- Born: 16 December 1946 Tongibari, Bikrampur(present Munshiganj ), Bengal Province, British India (now Tongibari Upazila, Munshiganj ,Bangladesh)
- Died: 19 April 2024 (aged 77) Dhaka, Bangladesh
- Education: Comilla Zilla School
- Occupation: Student leader
- Political party: Jatiya Samajtantrik Dal

= Shib Narayan Das =

Bangladeshi politician (1946–2024)

Shib Narayan Das (16 December 1946 – 19 April 2024) was a Bangladeshi designer and vexillographer, best known for designing the first iteration of the national flag of Bangladesh. His design also inspired the country's current flag. Das died in Dhaka on 19 April 2024, at the age of 77.

==Designing the national flag of Bangladesh==

The first variant of the Bangladesh flag with the country's geopolitical outline

As desired by the then NUCLEUS (Swadhin Bangla Biplobi Parishad) by a match stick and yellow-coloured paint, he marked the map of Bangladesh over the red circle of the proposed flag in the room numbered 108 of the then Iqbal Hall of Dhaka University (DU) from midnight of 6 June until dawn of 7 June 1970. A. S. M. Abdur Rab, Shajahan Siraj, Kazi Aref Ahmed, Manirul Islam, Swapan Kumar Choudhury, Kamrul Alam Khan Khasru, Hasanul Haq Inu, Yousuf Salahuddin Ahmed and some others were also involved in it and present at that time.

On behalf of the NUCLEUS, the same flag was unfurled by Abdur Rab along with AFM Mahbubul Haq, Das and other student league leaders from the roof top of the western porch of the Arts Faculty of DU, on 2 March 1971, shortly before the outbreak of the Bangladesh Liberation War.

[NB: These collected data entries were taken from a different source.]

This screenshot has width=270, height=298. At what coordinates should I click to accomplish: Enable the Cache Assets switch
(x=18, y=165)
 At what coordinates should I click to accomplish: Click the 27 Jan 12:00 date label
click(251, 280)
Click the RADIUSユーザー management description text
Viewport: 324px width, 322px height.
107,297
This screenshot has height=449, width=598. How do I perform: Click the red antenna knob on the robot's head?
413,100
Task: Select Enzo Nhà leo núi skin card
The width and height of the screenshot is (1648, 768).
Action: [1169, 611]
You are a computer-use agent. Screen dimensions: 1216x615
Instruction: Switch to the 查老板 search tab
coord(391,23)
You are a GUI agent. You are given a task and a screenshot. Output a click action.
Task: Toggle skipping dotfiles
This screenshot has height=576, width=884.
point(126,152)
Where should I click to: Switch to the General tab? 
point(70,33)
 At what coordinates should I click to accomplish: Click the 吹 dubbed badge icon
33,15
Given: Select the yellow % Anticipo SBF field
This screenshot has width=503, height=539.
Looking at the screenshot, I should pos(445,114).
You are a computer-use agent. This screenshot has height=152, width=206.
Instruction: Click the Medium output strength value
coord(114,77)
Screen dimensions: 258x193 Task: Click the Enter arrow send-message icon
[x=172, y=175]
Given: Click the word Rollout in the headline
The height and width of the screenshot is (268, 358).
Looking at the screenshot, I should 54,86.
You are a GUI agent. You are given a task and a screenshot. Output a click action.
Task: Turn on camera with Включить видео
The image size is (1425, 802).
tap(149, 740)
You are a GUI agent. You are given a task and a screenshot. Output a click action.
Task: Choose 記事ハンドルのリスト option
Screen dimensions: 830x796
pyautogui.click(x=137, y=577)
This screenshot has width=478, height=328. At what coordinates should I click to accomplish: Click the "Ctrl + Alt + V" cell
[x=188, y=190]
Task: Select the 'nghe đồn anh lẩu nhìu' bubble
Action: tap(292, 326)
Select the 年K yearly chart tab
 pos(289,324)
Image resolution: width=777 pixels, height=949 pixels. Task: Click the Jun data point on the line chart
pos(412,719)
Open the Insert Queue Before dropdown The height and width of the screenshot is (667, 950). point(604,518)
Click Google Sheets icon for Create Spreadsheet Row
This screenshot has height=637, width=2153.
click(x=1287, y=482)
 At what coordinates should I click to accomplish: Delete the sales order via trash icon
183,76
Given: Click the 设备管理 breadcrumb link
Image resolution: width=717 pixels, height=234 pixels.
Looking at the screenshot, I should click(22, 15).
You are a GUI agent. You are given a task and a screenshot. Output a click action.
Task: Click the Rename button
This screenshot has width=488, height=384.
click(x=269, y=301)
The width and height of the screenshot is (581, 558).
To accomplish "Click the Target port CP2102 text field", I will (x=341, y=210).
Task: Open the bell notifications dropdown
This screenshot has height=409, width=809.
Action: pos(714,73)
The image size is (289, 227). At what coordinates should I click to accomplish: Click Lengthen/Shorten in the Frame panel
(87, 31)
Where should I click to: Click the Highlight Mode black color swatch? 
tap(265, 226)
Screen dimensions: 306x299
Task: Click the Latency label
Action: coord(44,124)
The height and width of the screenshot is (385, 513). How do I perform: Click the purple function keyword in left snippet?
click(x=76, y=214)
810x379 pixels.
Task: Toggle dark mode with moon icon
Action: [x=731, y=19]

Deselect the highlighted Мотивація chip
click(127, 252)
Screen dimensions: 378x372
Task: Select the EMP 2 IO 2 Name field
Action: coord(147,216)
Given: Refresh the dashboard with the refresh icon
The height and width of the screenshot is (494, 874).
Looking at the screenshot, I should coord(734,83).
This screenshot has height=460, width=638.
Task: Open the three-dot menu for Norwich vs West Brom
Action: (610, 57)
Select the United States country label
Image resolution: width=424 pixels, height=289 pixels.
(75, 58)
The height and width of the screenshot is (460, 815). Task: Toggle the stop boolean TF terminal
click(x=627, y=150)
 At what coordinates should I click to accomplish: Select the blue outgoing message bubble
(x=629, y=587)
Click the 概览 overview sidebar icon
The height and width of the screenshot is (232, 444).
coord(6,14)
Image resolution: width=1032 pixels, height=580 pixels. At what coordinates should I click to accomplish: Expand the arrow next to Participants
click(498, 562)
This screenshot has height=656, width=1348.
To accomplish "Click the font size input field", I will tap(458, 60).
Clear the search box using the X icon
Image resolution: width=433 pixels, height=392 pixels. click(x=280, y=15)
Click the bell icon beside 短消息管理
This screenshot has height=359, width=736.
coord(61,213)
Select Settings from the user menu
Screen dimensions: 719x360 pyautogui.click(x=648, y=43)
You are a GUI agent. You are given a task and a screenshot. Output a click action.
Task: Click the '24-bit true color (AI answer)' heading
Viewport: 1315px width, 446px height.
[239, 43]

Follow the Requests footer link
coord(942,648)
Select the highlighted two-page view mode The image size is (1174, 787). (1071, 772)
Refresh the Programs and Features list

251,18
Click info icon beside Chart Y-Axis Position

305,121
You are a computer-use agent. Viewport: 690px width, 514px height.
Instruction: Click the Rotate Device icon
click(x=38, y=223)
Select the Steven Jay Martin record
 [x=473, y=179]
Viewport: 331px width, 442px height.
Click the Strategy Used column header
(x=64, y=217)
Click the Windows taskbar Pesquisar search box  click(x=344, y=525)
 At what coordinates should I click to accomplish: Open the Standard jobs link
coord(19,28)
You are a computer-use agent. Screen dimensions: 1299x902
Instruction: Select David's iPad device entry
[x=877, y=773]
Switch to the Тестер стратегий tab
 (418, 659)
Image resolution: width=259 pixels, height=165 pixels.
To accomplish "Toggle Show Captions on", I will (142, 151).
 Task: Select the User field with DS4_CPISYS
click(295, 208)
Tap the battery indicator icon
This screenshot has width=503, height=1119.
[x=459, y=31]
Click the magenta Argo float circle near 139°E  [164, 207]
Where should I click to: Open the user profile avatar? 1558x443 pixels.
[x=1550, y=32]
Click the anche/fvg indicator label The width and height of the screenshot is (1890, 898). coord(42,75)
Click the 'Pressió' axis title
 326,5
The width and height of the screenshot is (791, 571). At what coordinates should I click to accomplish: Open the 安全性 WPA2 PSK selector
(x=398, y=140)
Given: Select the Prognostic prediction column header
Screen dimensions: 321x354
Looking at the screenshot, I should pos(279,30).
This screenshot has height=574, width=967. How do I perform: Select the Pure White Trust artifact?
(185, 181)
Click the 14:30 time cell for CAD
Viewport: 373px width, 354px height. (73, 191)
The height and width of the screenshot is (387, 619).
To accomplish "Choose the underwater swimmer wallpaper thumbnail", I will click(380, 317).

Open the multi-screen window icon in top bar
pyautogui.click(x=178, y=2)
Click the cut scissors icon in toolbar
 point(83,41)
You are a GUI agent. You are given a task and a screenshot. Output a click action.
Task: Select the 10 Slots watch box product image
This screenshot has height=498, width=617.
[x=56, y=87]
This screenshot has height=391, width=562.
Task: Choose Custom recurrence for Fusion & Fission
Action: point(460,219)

After the independence of Bangladesh in 1971, the map of Bangladesh was removed from the flag as it had difficulty for rendering the map correctly on both sides of the flag. Artist Quamrul Hassan was asked to report on the design, colour, shape and explanation. On 17 January 1972, the new design was made the official national flag of Bangladesh.